(Records from a collection)
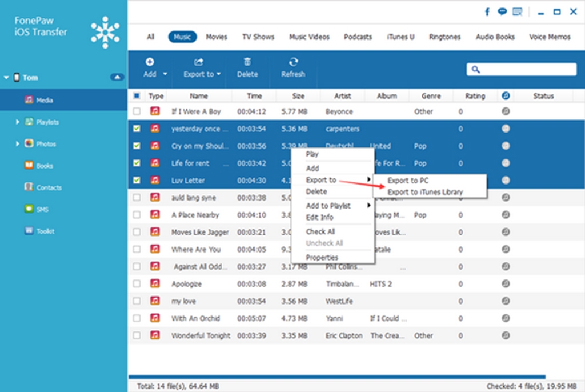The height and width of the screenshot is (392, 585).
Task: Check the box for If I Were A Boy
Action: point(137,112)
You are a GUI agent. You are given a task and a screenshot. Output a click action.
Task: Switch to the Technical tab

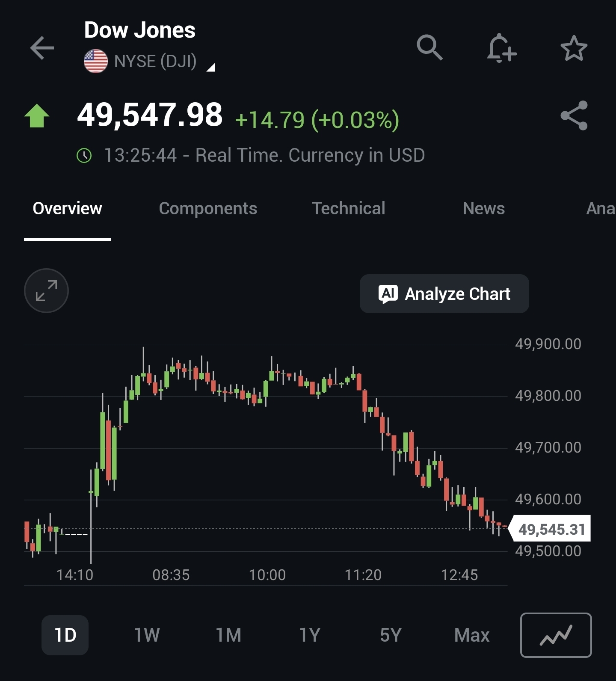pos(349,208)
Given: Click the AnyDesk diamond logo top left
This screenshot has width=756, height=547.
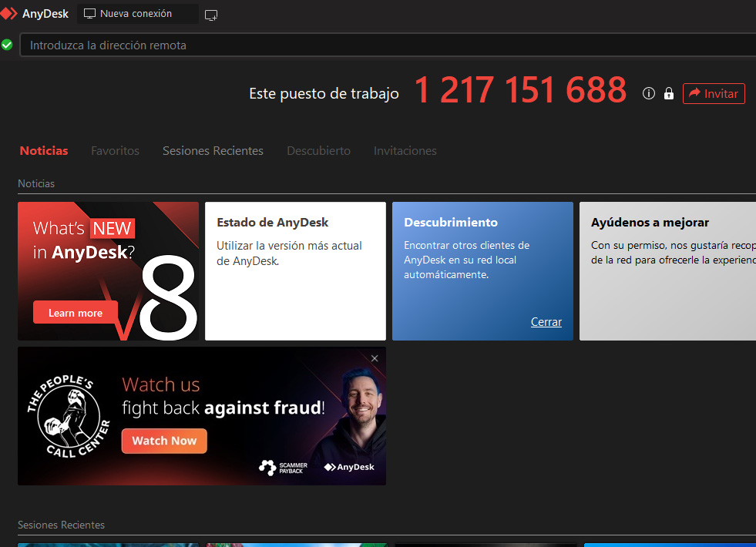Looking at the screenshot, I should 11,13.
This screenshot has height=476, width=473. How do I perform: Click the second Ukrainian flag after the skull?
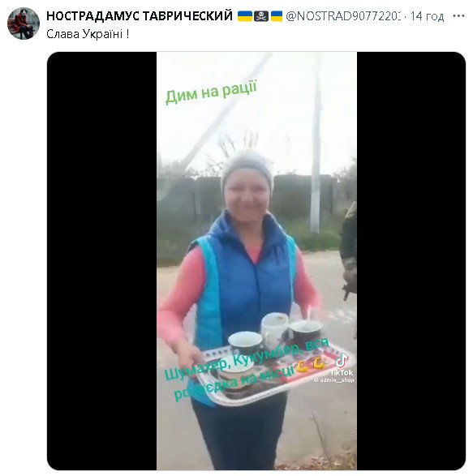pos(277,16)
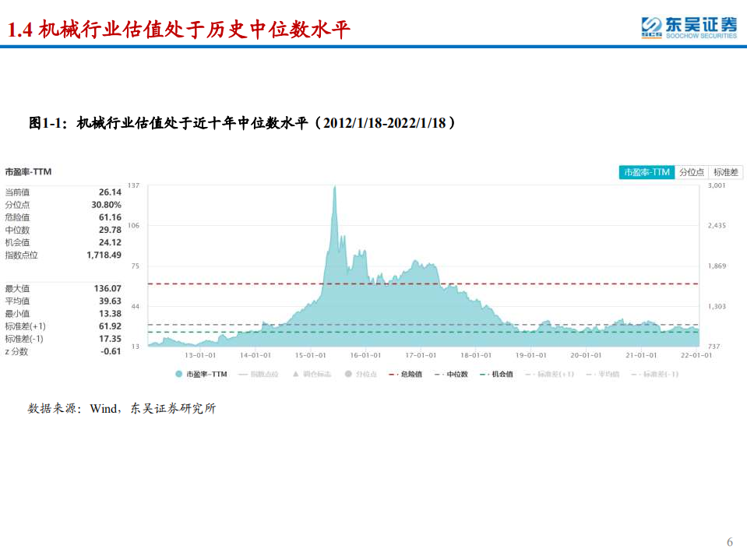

REQUIREMENT: Extract word for word every line from the line that contains "This screenshot has width=756, height=547." to the final line of the data, both included, and nothing else; skip the pictures.

ANSWER:
This screenshot has width=756, height=547.
Looking at the screenshot, I should 11,13.
This screenshot has height=476, width=473. How do I perform: Click the second Ukrainian flag after the skull?
pos(277,16)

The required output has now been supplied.